● **GIVEN PROBLEM**:
Continue the passage below about free will and Keifer's choices, picking up right after its final sentence.

● **SOURCE TEXT**:
----------------------------------------

In one sense, the determinist sense, Keifer's actions might be said to be motivated by his past experiences, and as such are not in fact "free". In another sense, of course, his actions are also not free, because at various points in the series he is being compelled to act in a certain way because his family are being held hostage. So, we have conception of freedom (1), in which Keifer takes actions as responses to stimuli which, although more complex, are in fact not much more surprising than Keifer deciding, as he has decided every day for the last twenty years, to begin his day with a cup of black coffee if he finds himself awaking in his own house with fresh coffee available. Conception of freedom (2) is a bit more complex. leaving aside the question of determinism for a second, Keifer could presumably respond to the kidnap of his wife in any number of ways. He could say "fuck it" and go golfing. He could have a nervous breakdown. He could go by the book, or he could behave in a way that he would not normally behave if there was a security threat to a presidential candidate, on the grounds that they have his daughter/wife/border collie. His decision may be as predictable, in a determinist universe, as his decision to have a cup of coffee in the morning or indeed as predictable as the knowledge that if you drop a piano on him he will go squish. In another sense, however, his will is clearly not free here, or as free; his choice is being compelled by extraordinary factors. I think it's Strawson who says that we only consider actions praiseworthy or blameworthy if those actions are in some sense of the term free. Therefore, despite repeatedly breaking protocol, Keifer would not be considered as blameworthy as he would have been if he had, for example, driven a coworker out to a deserted location and shot her in the chest, having previously provided her with a bulletproof vest, on a whim or because a friend phoned up and suggested it.

----------------------------------------

● **A block of data**:
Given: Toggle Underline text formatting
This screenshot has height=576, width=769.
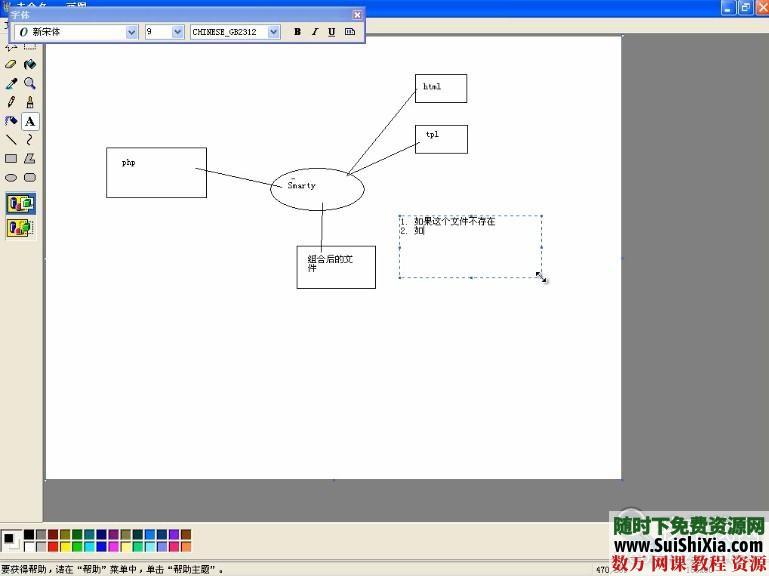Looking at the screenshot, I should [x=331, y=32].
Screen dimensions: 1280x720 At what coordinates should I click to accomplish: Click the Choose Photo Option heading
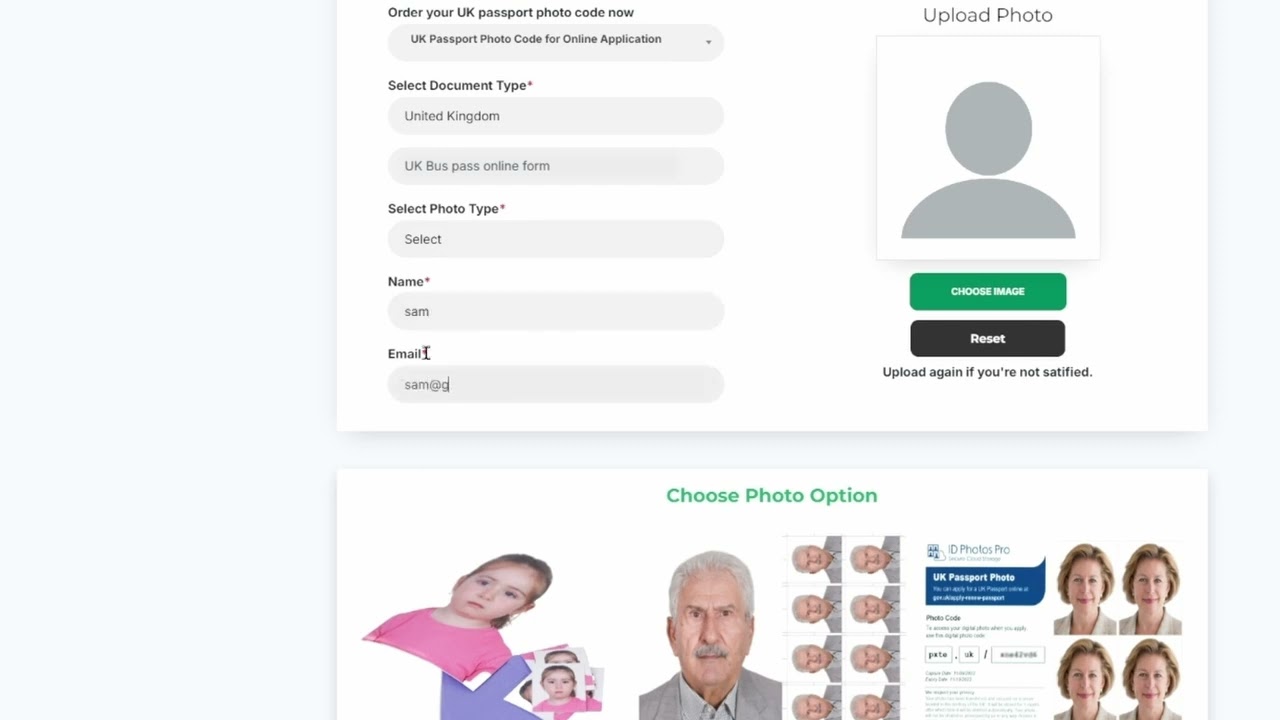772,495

----------------------------------------

● **RESULT OF THE TASK**:
We're moving away from precognition here, but work with me. Moore's maxim is that an action can be said to be a free action if it agrees with the statement I could have done otherwise, that is that I made a conscious choice to do so, and could, if I had chosen, have done otherwise, because that choice was open to me. So, Keifer could say that, given who he was and what the course of his life had made of him thus far, he could not have done otherwise than to break protocols in the pursuit of his daughter's safety. His choice was determnined *and* compelled, in a way that his decision to have a nice cup of coffee is not.
Now, that commonsense approach comes up against both the precognitive determinist perspective, in which compulsion is irrelevant, or rather just one of the predictable, non-stochastic factors affecting an equally non-stochastic action seen in advacne by the precognitive, and for that matter the quantum perspective, that sees causality break down at a quantum level. However, the quantum approach is in moral terms at least pretty irrelevant. If Keifer is holding a bad guy at gunpoint and suddenly another bad guy appears from thin air and tackles him, causing the gun to go off and perforate bads guy the first, then we can hold Keifer responsible for pointing a gun with the safety catch off at another person, we can hold him responsible possibly for not waiting for backup, who might have seen the man emerging from the hidden trapdoor, or for not anticipating that a man might suddenly appear out of thin air, et cetera, but shooting the man was not his personal choice and he is not in a sense to be blamed for the actual action of bullet on human flesh.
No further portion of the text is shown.